Marty Hickman and I agreed to form a committee in investigate facts and options. I got an appointment with a lawyer, Clifford Able, Esq.

Fact review:
Frost damaged the trees, making them dangerous.
The state told the landlord to take care of the danger. He didn't.
A tornado knocked down dead branches and trees, damaging properties, most of the property owners north for the summer.

Mr. Able agreed to check on the law. Understanding that we could not afford to hire him and that the majority of the residents were absent until October, he volunteered to attend the October tenants association meeting, prepared to answer questions still unhired. If the association then hired him, fine: otherwise his labor was his good deed.

October arrived. The evening before the meeting arrived. At twilight a couple of officers of the association called me over. Rev. Hall was present. They told me that I was not a member of the association and that neither I nor "your lawyer" would be allowed to speak at the meeting.

The following morning I managed to reach Mr. Able and told him not to bother to show up: the tenants had agreed to sabotage their own rights.

Mr. George, who has sworn that he'd sue, said, "Oh never mind, my insurance company paid."

Instead of being shocked at the tenants passivity at being damaged, the legal counselor was mad at me: I was the one who'd wasted his time!

Marty Hickman never acknowledged that we'd formed a committe, that she and Hick had driven me to the initial appointment with Mr. Able. "No one in this park will help you, Paul," she said: especially not since I'd spent my life trying to help them!


Months later the landlord told me that he'd heard that I'd gotten a lawyer to try to get the tenants association to sue him. No, no, no: to inform them of the law, of their rights, and to be available if any wanted to take legal action.

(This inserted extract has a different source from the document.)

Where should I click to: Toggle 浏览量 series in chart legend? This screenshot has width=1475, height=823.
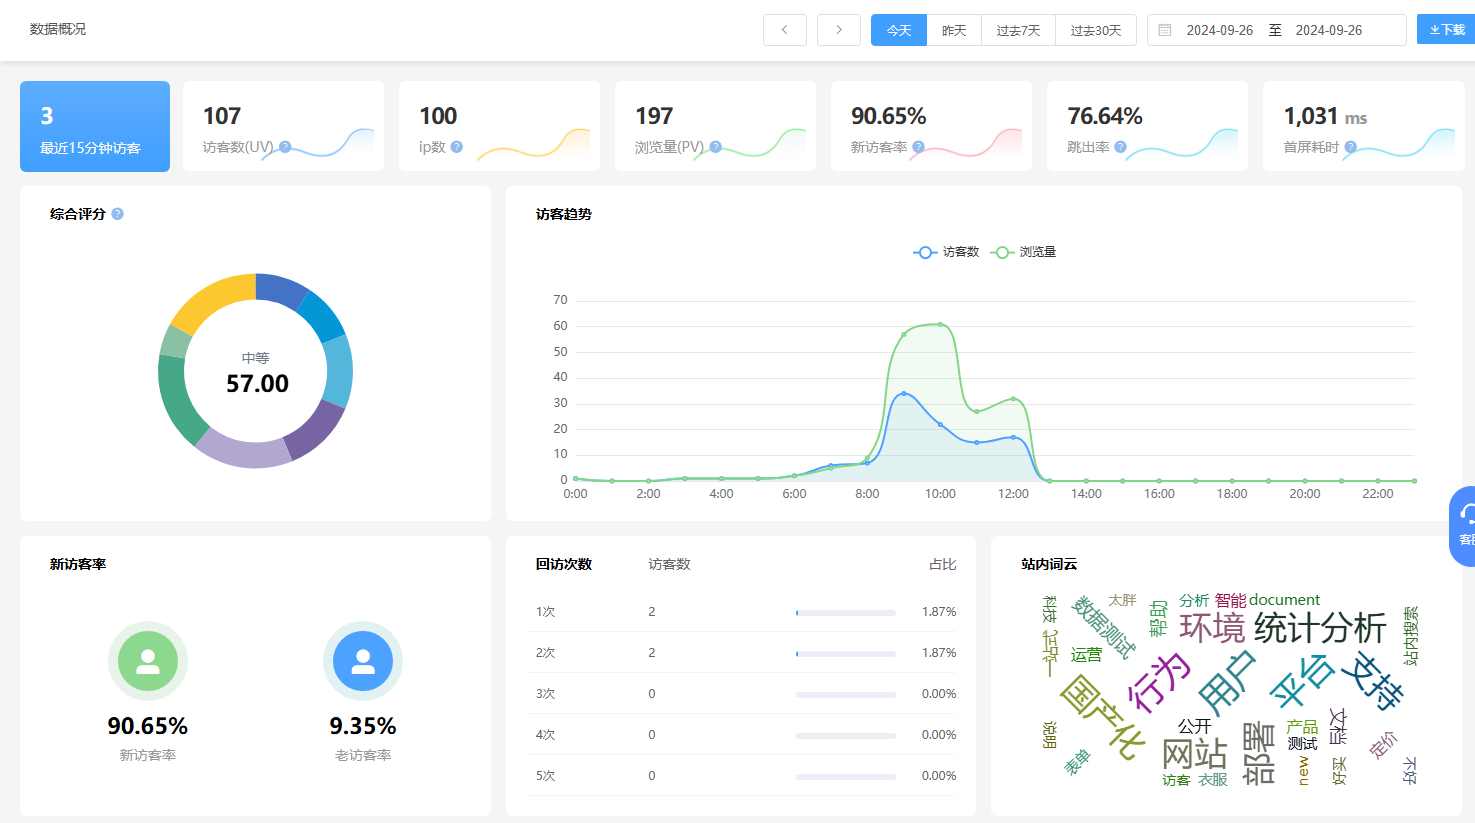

Catherine Kaltner returned from Ohio. She became my best friend, and patron. She told me that she had hired her contractor to repair her roof, damaged from the tornado. She never knew that anyone had sought to coordinate tenant rights and damages. She never knew that I had even tried to clarify the law. Typical: Catherine resisted being told such things: just like the association: just like the whole self-damaging society.